About this task - Strip out all images, then restate the data verbatim.

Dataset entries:
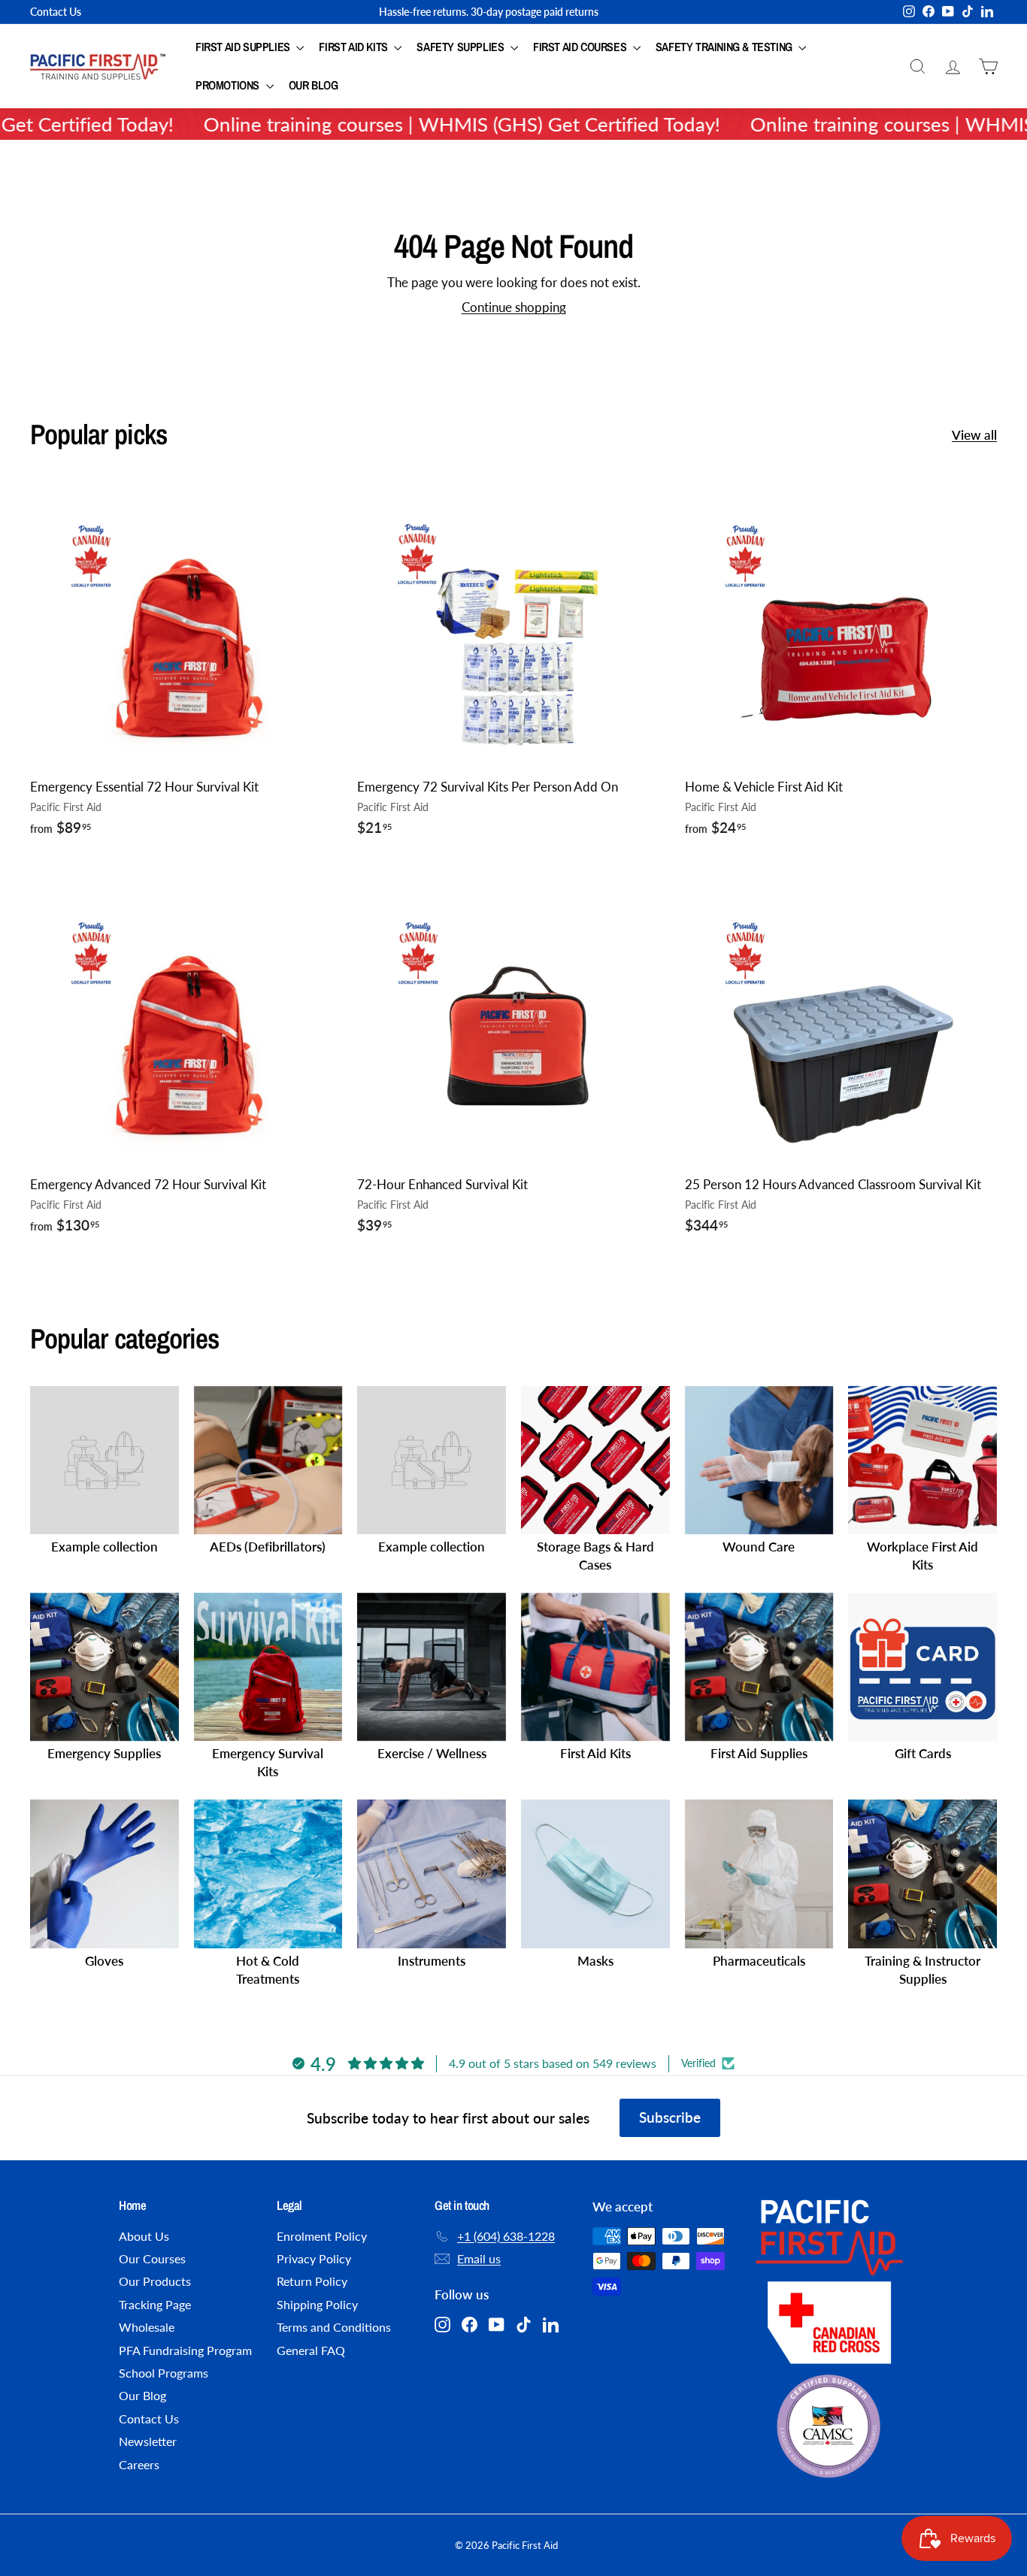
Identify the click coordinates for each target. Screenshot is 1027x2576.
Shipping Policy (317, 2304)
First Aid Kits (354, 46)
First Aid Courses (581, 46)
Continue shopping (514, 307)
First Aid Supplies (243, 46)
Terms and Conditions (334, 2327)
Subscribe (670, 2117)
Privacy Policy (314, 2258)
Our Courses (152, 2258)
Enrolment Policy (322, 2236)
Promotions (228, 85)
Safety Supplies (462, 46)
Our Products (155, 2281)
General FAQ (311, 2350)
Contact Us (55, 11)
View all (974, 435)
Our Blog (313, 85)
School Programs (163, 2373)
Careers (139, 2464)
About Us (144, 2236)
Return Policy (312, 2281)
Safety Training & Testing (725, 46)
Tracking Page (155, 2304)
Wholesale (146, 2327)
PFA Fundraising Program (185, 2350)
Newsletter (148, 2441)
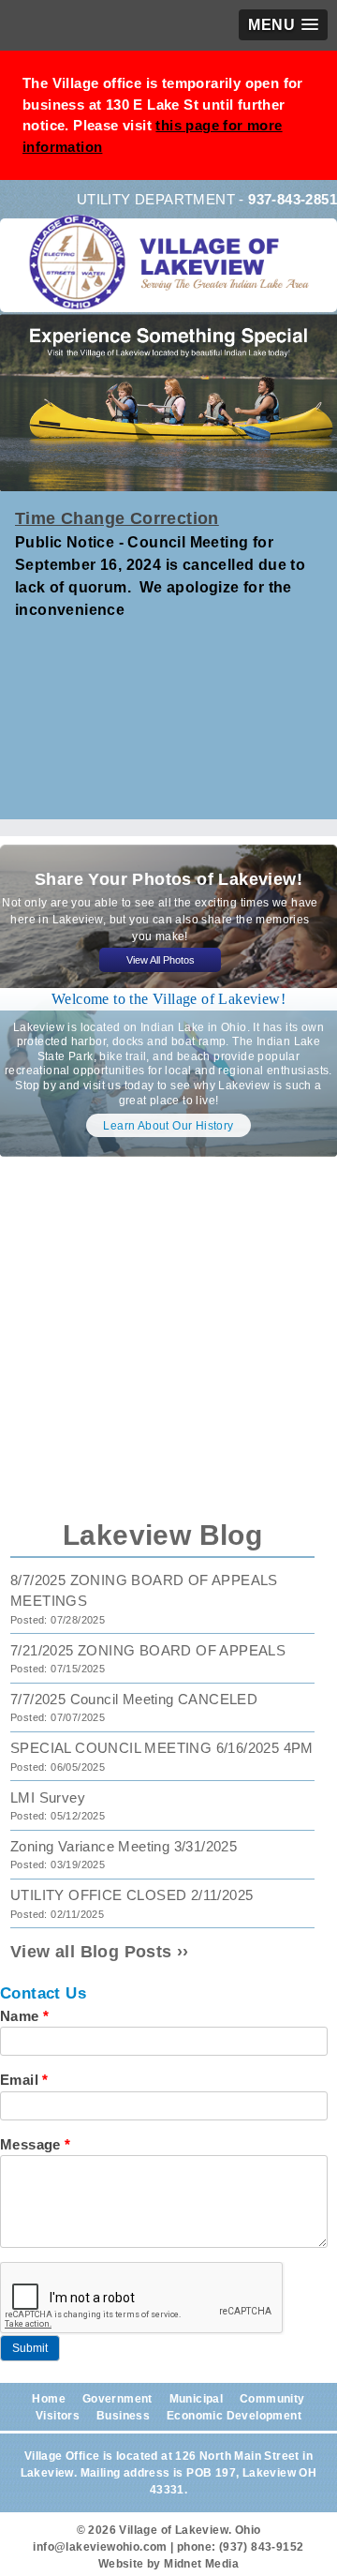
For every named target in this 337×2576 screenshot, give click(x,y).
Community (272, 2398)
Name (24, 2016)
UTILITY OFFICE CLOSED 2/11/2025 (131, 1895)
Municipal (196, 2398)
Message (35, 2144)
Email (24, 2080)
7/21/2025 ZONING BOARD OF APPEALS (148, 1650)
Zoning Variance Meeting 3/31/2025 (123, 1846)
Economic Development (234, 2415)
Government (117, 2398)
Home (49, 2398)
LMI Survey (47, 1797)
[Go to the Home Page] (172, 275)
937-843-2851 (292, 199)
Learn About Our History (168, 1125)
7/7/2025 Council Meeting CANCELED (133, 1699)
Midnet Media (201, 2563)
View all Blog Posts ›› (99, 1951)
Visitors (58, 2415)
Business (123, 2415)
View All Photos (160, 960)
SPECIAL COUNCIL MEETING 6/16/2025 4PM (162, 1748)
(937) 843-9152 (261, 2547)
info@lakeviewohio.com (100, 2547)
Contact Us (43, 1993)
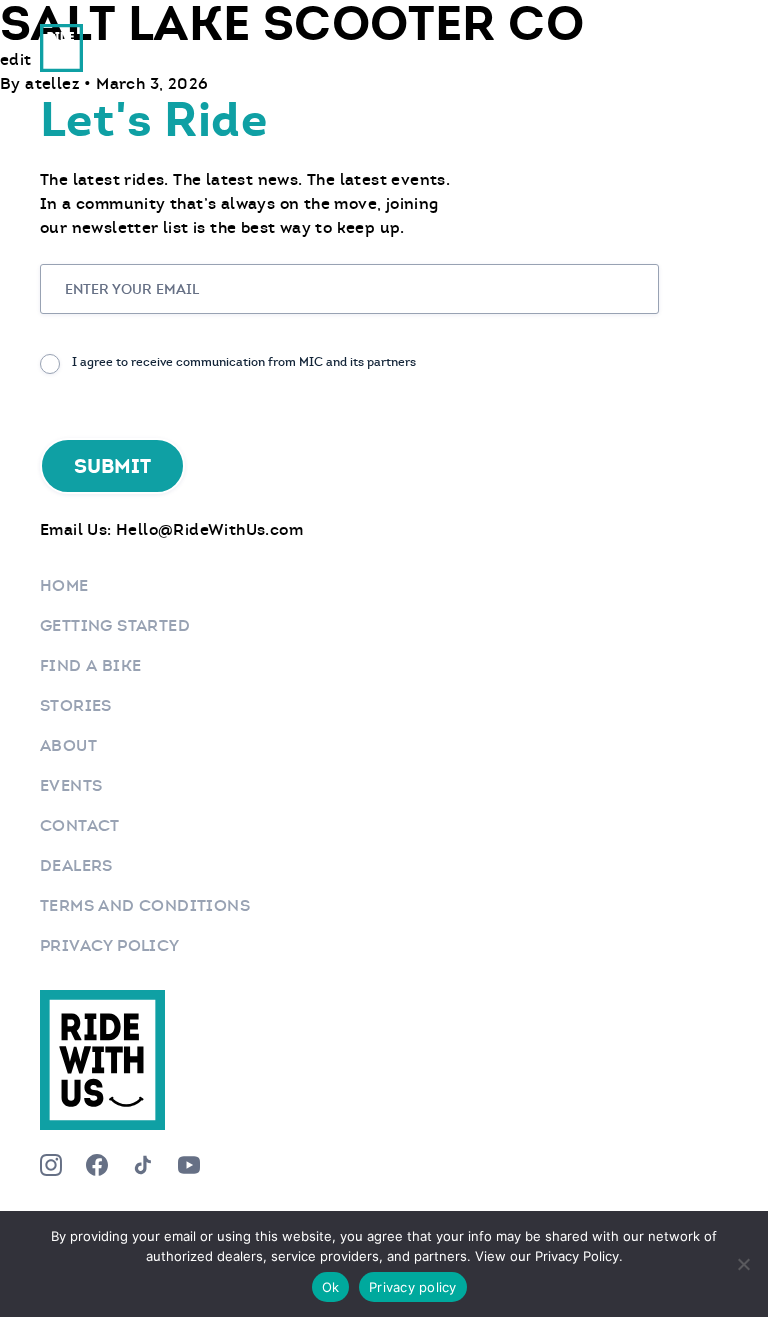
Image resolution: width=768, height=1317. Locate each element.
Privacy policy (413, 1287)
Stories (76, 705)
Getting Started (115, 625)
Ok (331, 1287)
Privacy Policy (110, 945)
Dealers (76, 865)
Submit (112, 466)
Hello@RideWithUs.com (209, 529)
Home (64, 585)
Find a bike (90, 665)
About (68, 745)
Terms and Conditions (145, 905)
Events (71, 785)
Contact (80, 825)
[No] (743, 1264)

Answer to this exercise -
Identify the click coordinates for each target. Screenshot is 1027x2576.
Shipping Policy (317, 2304)
First Aid Kits (354, 46)
First Aid Courses (581, 46)
Continue shopping (514, 307)
First Aid Supplies (243, 46)
Terms and Conditions (334, 2327)
Subscribe (670, 2117)
Privacy Policy (314, 2258)
Our Courses (152, 2258)
Enrolment Policy (322, 2236)
Promotions (228, 85)
Safety Supplies (462, 46)
Our Products (155, 2281)
General FAQ (311, 2350)
Contact Us (55, 11)
View all (974, 435)
Our Blog (313, 85)
School Programs (163, 2373)
Careers (139, 2464)
About Us (144, 2236)
Return Policy (312, 2281)
Safety Training & Testing (725, 46)
Tracking Page (155, 2304)
Wholesale (146, 2327)
PFA Fundraising Program (185, 2350)
Newsletter (148, 2441)
For every named target in this 337×2576 screenshot, give click(x,y).
Community (272, 2398)
Name (24, 2016)
UTILITY OFFICE CLOSED 2/11/2025 (131, 1895)
Municipal (196, 2398)
Message (35, 2144)
Email (24, 2080)
7/21/2025 ZONING BOARD OF APPEALS (148, 1650)
Zoning Variance Meeting 3/31/2025 (123, 1846)
Economic Development (234, 2415)
Government (117, 2398)
Home (49, 2398)
LMI Survey (47, 1797)
[Go to the Home Page] (172, 275)
937-843-2851 (292, 199)
Learn About Our History (168, 1125)
7/7/2025 Council Meeting CANCELED (133, 1699)
Midnet Media (201, 2563)
View all Blog Posts ›› (99, 1951)
Visitors (58, 2415)
Business (123, 2415)
View All Photos (160, 960)
SPECIAL COUNCIL MEETING 6/16/2025 4PM (162, 1748)
(937) 843-9152 (261, 2547)
info@lakeviewohio.com (100, 2547)
Contact Us (43, 1993)
Image resolution: width=768, height=1317. Locate each element.
Privacy policy (413, 1287)
Stories (76, 705)
Getting Started (115, 625)
Ok (331, 1287)
Privacy Policy (110, 945)
Dealers (76, 865)
Submit (112, 466)
Hello@RideWithUs.com (209, 529)
Home (64, 585)
Find a bike (90, 665)
About (68, 745)
Terms and Conditions (145, 905)
Events (71, 785)
Contact (80, 825)
[No] (743, 1264)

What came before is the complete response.